• **GIVEN DATA**:
───

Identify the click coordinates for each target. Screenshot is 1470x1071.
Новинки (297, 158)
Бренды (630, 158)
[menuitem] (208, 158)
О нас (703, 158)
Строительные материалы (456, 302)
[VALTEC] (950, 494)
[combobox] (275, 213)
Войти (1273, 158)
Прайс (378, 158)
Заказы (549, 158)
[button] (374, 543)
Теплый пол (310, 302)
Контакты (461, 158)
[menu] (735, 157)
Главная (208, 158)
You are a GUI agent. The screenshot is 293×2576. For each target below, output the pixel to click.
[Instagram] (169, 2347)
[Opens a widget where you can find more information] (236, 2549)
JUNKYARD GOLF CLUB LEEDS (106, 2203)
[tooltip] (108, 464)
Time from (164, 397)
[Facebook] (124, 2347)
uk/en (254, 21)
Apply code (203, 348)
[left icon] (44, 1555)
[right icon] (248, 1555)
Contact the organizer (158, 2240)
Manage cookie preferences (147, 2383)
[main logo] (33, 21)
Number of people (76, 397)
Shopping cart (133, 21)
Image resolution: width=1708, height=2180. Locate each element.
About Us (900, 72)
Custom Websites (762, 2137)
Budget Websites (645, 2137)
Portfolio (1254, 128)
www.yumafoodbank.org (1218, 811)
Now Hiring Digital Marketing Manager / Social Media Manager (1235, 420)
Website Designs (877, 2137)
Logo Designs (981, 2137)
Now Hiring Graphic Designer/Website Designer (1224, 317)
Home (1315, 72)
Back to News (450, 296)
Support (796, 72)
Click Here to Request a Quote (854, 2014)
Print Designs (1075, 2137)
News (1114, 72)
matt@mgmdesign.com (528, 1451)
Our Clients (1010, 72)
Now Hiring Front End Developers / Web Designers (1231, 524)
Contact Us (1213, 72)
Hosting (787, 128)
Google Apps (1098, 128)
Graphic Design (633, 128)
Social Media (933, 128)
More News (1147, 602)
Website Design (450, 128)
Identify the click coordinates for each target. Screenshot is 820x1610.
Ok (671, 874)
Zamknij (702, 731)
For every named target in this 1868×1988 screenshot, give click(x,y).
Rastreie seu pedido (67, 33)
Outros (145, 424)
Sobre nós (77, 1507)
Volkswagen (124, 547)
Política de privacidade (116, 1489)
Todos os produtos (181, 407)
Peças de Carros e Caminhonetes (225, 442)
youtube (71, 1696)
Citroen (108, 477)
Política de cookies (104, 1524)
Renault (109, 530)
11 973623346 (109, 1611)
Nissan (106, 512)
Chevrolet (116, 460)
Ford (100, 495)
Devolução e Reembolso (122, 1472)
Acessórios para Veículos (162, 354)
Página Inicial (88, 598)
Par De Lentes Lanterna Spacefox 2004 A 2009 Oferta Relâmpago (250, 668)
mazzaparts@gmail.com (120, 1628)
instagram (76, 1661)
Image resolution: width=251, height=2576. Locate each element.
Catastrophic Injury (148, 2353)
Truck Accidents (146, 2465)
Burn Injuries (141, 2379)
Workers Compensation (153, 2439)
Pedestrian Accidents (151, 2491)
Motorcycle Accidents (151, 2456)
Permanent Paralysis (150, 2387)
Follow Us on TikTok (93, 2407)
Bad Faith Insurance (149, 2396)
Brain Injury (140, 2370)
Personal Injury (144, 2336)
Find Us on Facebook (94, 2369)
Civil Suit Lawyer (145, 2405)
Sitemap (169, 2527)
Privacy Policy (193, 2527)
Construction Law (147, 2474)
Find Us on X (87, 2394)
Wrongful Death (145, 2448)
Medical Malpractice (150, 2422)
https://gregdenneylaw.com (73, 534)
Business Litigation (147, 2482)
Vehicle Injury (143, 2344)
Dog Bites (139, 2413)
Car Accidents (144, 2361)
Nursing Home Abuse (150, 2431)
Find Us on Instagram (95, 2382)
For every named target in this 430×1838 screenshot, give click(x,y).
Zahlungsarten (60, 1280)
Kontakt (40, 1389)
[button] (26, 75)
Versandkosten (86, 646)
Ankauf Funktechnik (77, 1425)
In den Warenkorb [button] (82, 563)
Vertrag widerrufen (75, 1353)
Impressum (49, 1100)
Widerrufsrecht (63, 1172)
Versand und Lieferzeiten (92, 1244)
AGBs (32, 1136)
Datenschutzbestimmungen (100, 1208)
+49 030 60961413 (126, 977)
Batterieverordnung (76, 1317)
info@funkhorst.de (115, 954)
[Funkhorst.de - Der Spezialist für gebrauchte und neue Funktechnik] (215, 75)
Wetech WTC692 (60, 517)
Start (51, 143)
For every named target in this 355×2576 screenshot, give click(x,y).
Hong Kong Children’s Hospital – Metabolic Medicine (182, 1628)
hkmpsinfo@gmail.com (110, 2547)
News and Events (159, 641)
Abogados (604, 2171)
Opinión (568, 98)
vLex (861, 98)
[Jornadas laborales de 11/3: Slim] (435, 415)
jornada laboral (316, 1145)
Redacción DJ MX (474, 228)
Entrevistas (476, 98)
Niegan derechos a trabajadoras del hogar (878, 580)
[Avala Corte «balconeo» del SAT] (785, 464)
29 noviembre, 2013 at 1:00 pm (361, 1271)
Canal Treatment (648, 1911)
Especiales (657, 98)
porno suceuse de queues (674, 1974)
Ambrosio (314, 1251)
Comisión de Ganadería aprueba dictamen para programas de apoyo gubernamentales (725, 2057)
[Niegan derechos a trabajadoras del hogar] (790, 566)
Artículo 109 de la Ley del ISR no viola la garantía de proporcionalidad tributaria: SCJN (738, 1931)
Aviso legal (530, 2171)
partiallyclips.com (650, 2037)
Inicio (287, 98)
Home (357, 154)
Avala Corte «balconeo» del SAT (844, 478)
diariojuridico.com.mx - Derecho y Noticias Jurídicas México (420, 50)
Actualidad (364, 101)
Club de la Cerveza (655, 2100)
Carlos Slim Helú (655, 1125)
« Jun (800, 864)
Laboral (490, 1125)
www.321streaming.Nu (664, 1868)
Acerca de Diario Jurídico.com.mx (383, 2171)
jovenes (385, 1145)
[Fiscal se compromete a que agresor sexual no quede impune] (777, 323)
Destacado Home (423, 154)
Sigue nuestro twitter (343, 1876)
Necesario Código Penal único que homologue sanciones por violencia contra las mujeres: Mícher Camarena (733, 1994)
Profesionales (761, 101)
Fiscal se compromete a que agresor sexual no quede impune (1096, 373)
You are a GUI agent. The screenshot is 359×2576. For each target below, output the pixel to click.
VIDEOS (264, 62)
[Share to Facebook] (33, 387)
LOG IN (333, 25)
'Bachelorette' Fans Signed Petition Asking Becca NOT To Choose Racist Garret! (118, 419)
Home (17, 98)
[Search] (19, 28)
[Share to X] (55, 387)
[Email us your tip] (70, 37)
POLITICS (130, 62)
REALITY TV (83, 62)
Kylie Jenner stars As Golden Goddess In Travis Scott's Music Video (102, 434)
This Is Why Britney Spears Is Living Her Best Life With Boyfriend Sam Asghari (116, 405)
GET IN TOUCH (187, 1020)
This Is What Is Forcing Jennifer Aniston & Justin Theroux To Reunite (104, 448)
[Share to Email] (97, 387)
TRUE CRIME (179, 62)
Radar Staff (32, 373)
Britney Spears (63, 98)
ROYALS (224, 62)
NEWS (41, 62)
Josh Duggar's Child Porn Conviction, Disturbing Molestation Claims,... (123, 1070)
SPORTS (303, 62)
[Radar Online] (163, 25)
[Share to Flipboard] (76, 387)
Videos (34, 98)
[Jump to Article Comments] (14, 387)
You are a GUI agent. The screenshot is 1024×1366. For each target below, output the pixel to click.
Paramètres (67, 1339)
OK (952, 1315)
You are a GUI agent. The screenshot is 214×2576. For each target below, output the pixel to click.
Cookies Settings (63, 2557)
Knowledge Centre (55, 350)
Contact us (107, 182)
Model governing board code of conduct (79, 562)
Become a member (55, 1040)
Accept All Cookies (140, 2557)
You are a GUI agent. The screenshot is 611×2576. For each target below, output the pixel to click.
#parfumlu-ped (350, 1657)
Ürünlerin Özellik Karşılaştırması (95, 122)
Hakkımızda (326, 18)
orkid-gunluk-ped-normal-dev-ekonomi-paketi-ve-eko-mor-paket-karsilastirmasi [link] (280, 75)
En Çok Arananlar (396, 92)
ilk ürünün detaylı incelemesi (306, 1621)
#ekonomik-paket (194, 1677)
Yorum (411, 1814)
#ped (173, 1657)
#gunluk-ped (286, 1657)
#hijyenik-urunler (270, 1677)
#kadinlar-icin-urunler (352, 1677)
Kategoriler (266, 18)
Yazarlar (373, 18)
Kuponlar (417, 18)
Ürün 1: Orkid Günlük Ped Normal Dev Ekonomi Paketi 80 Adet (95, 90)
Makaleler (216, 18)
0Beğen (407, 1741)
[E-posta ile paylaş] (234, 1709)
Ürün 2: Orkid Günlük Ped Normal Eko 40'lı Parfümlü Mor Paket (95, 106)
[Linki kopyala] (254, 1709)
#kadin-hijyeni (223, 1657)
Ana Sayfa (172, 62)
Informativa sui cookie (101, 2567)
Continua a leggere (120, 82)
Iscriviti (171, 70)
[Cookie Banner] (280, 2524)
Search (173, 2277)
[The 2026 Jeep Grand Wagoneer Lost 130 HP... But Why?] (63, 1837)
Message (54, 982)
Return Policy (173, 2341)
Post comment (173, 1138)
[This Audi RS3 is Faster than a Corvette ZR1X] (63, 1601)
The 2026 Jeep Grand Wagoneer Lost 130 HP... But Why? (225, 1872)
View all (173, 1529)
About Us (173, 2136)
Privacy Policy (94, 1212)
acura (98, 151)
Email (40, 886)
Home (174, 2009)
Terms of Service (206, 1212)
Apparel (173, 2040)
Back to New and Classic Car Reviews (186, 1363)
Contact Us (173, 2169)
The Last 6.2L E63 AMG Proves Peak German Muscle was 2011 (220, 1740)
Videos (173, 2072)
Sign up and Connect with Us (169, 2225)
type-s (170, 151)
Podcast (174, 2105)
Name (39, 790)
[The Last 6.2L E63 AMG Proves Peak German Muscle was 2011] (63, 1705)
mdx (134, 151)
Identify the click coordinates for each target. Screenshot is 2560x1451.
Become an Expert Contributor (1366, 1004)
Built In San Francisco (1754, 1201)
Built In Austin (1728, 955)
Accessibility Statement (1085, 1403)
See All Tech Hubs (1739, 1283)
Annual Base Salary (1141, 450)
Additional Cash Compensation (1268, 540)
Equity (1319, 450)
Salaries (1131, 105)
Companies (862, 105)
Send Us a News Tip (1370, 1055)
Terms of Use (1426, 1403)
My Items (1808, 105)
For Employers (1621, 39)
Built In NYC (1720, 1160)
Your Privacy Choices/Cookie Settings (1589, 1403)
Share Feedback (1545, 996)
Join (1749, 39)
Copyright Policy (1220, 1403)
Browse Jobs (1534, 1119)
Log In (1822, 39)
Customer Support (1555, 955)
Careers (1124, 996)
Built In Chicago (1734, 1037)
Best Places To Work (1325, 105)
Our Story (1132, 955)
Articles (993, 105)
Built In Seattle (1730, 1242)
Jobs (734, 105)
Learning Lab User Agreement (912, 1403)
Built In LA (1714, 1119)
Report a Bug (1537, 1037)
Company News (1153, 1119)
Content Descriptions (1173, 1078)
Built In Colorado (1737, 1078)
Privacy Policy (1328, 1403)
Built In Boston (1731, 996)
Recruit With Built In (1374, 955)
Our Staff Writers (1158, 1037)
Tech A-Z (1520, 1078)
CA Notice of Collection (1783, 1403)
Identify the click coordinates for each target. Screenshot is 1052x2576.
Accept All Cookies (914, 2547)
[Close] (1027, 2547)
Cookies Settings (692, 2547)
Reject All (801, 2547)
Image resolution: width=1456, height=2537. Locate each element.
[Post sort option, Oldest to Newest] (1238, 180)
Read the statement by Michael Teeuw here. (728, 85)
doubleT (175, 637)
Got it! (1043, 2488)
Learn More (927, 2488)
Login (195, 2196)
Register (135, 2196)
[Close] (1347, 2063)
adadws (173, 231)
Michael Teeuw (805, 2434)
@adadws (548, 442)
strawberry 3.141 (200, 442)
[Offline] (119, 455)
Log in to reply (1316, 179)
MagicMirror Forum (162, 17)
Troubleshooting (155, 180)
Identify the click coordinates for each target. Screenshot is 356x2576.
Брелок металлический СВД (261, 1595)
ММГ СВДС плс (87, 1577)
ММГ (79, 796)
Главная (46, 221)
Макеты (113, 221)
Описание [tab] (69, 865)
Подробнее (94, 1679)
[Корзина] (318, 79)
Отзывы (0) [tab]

───

• **WORK TO BE COMPLETED**:
Print exactly the lines above, between the one holding "Construction Law (147, 2474)" and the one holding "www.321streaming.Nu (664, 1868)", inclusive, and nothing besides.

• **SOLUTION TO THIS TASK**:
Construction Law (147, 2474)
Find Us on X (87, 2394)
Wrongful Death (145, 2448)
Medical Malpractice (150, 2422)
https://gregdenneylaw.com (73, 534)
Business Litigation (147, 2482)
Vehicle Injury (143, 2344)
Dog Bites (139, 2413)
Car Accidents (144, 2361)
Nursing Home Abuse (150, 2431)
Find Us on Instagram (95, 2382)
For every named target in this 430×1838 screenshot, give click(x,y).
Zahlungsarten (60, 1280)
Kontakt (40, 1389)
[button] (26, 75)
Versandkosten (86, 646)
Ankauf Funktechnik (77, 1425)
In den Warenkorb [button] (82, 563)
Vertrag widerrufen (75, 1353)
Impressum (49, 1100)
Widerrufsrecht (63, 1172)
Versand und Lieferzeiten (92, 1244)
AGBs (32, 1136)
Datenschutzbestimmungen (100, 1208)
+49 030 60961413 (126, 977)
Batterieverordnung (76, 1317)
info@funkhorst.de (115, 954)
[Funkhorst.de - Der Spezialist für gebrauchte und neue Funktechnik] (215, 75)
Wetech WTC692 (60, 517)
Start (51, 143)
For every named target in this 355×2576 screenshot, give click(x,y).
Hong Kong Children’s Hospital – Metabolic Medicine (182, 1628)
hkmpsinfo@gmail.com (110, 2547)
News and Events (159, 641)
Abogados (604, 2171)
Opinión (568, 98)
vLex (861, 98)
[Jornadas laborales de 11/3: Slim] (435, 415)
jornada laboral (316, 1145)
Redacción DJ MX (474, 228)
Entrevistas (476, 98)
Niegan derechos a trabajadoras del hogar (878, 580)
[Avala Corte «balconeo» del SAT] (785, 464)
29 noviembre, 2013 at 1:00 pm (361, 1271)
Canal Treatment (648, 1911)
Especiales (657, 98)
porno suceuse de queues (674, 1974)
Ambrosio (314, 1251)
Comisión de Ganadería aprueba dictamen para programas de apoyo gubernamentales (725, 2057)
[Niegan derechos a trabajadoras del hogar] (790, 566)
Artículo 109 de la Ley del ISR no viola la garantía de proporcionalidad tributaria: SCJN (738, 1931)
Aviso legal (530, 2171)
partiallyclips.com (650, 2037)
Inicio (287, 98)
Home (357, 154)
Avala Corte «balconeo» del SAT (844, 478)
diariojuridico.com.mx - Derecho y Noticias Jurídicas México (420, 50)
Actualidad (364, 101)
Club de la Cerveza (655, 2100)
Carlos Slim Helú (655, 1125)
« Jun (800, 864)
Laboral (490, 1125)
www.321streaming.Nu (664, 1868)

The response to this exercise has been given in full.